Before there’s much else to say about the results of Tuesday’s election, we can say that, perhaps to a surprising degree, people have been paying attention. We can draw that conclusion from the record early voting numbers, which topped a million for the first time.

Was it the endless ads that portrayed the race as a mud fight or a wildly off-target bird hunt that drove turnout more than 17 percent higher than the previous record set in 2022? Apparently not.

The most jarring discrepancy in this year’s election is between the amount each party spent on television ads and the number of people who have pulled each party’s ballot.

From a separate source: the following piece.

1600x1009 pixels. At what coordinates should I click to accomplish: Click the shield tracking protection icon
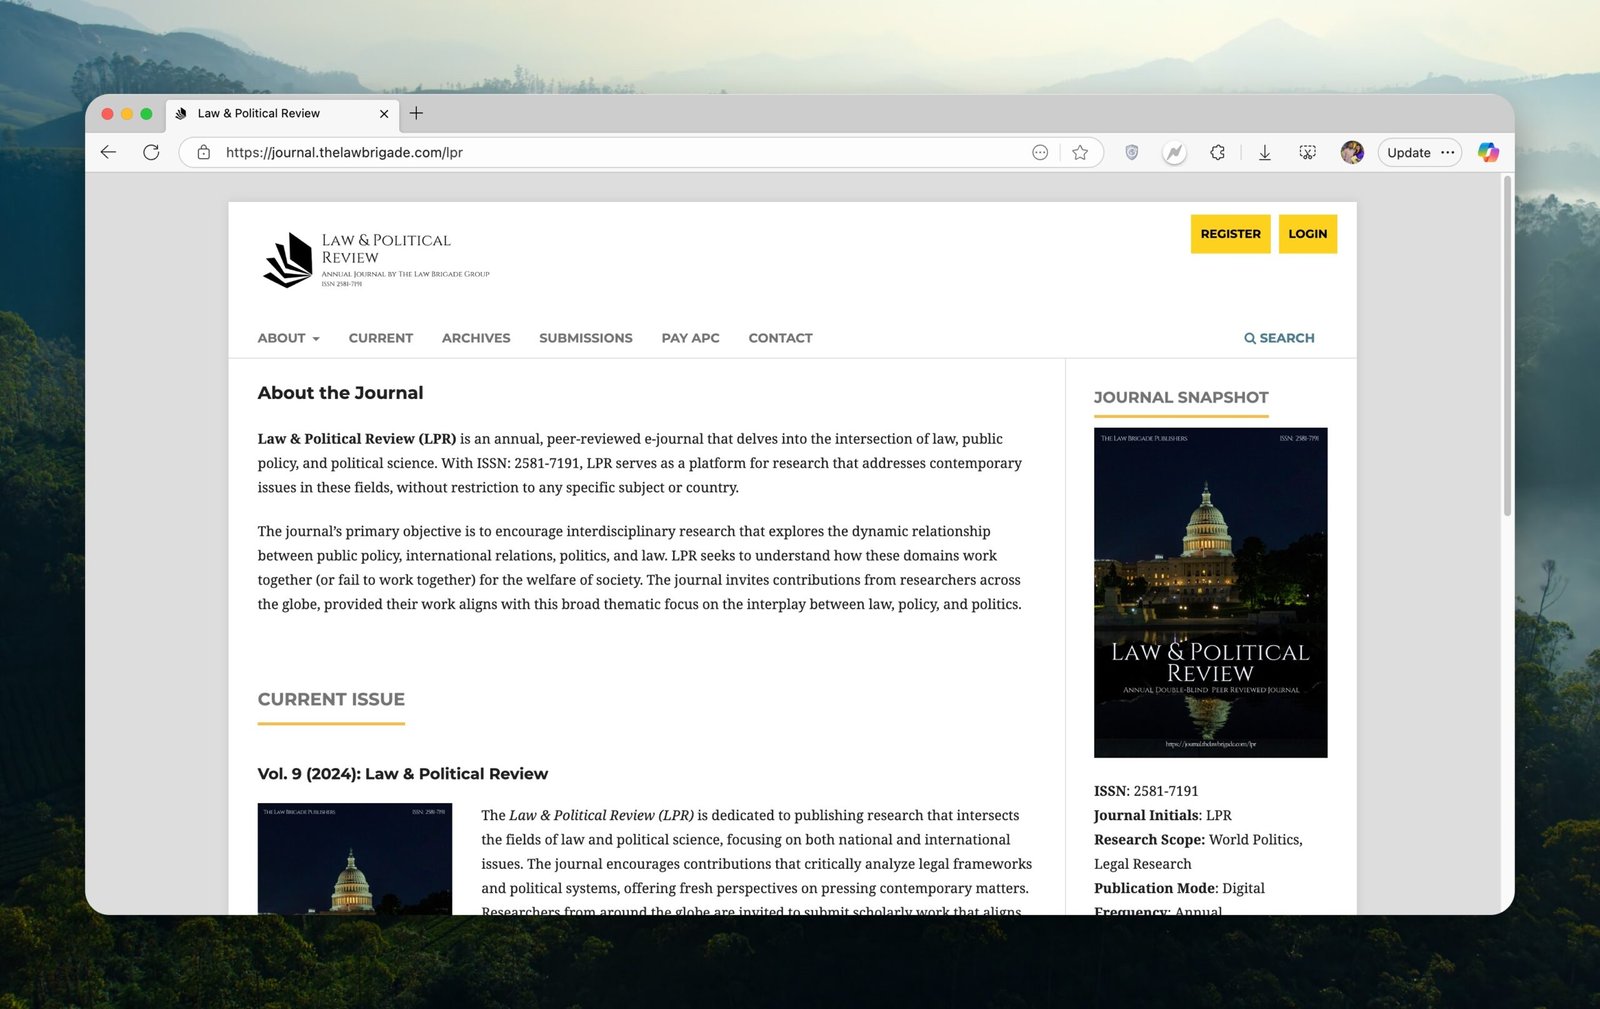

Particularly because of their heated gubernatorial primary, but also because they have down-ballot candidates with the money to spend early on ads, Republicans clearly won the battle of the airwaves. But in a head-spinning reversal, Democratic turnout topped Republicans by 15 percent, roughly the same percentage lead Republicans had over Democrats in 2022.

A decade of Donald Trump has left Republicans less inclined toward early voting than Democrats, which might account for some of the differences. But Gov. Brian Kemp had good reason to say last week he was “definitely concerned” about the difference in early turnout in the two parties’ primaries.

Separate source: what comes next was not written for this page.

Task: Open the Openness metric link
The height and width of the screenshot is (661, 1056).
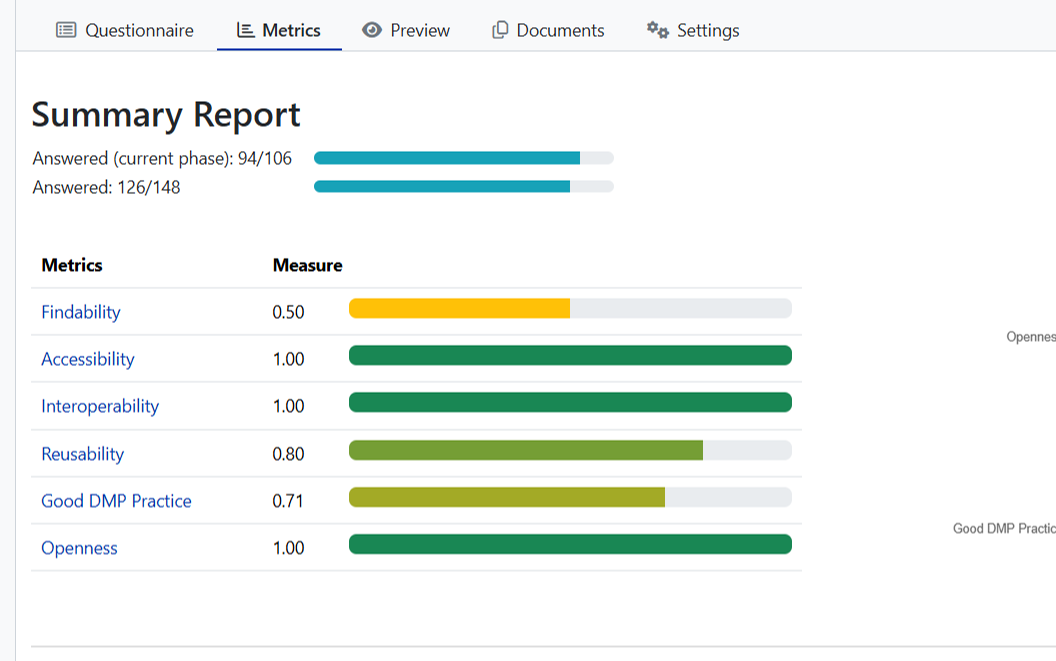Action: [80, 548]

The Secretary of State’s website has a cool “Election Data Hub”  with an interactive map that shows each county’s turnout by party, race/ethnicity and gender. It’s a very clear window into what the governor was talking about. The huge margin for Democrats in Fulton County — 95,096 people voted in the Democratic primary compared to 26,106 in the Republican primary — isn’t good news for the GOP.

But even more concerning, perhaps, are the numbers from several of the big metro counties, starting with Cobb and Gwinnett, which we’ve been speaking of for years as moving toward the Democrats. Democrats doubled or tripled the Republican turnout in most of these counties, which sounds like they’ve moved.

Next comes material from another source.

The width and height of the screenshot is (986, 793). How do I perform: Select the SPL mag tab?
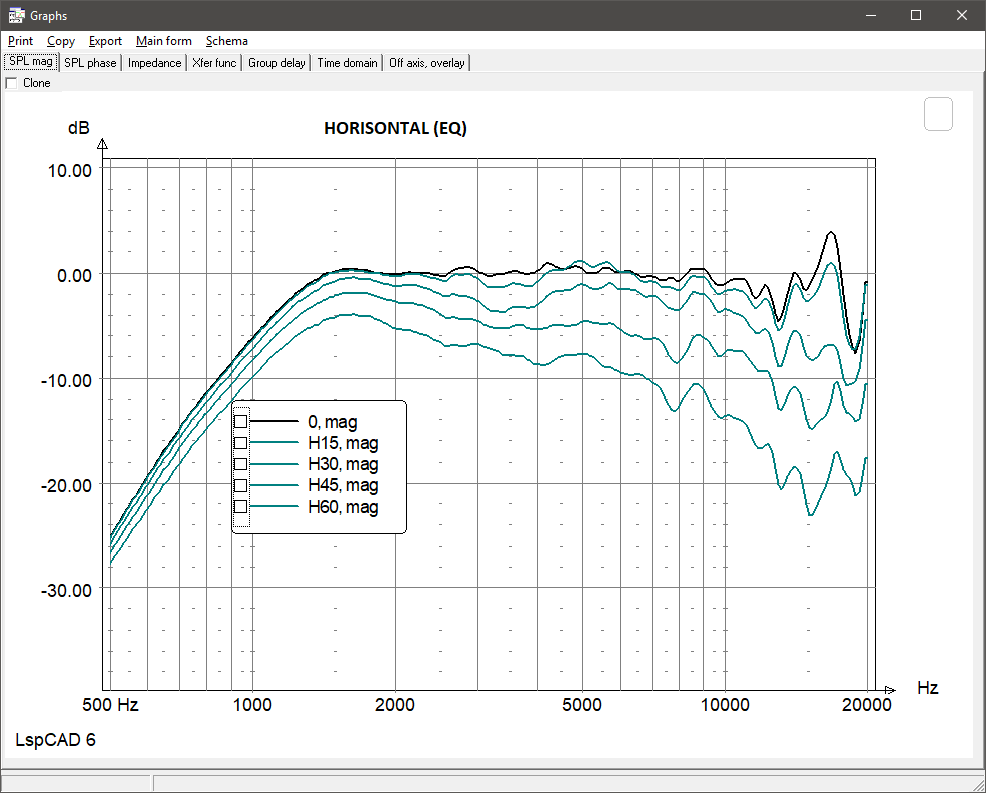[x=30, y=61]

Still, this is Georgia, where the outcome of one election is no solid predictor of the next.

If it isn’t all the money that got poured into television, which has raised interest in this race, what has? Obviously, Democrats are enjoying a big midterm wave all over the country, and if the early voting numbers in Georgia are any indication, it’s going to be huge. Could there be other reasons, closer to the ground?

It would be interesting to know whether any Republican voters, after listening to their candidates espouse various income and property tax-cutting proposals, decided they liked Michael Thurmond’s proposal to halve the sales tax and switched primaries. It’s a shame, anyway, that all the proposals never got to be debated on the same stage.

For the survivors of this round, there are now two important dates to keep in mind: the runoff election on June 17, and the special session to figure out how to hold this year’s general election and draw a new map for 2028, which begins the following day on June 18. With a hold on fundraising while it lasts, this special session may set a record for election-year tension.

Tom Baxter has written about politics and the South for more than four decades. He was national editor and chief political correspondent at the Atlanta Journal-Constitution, and later edited The Southern...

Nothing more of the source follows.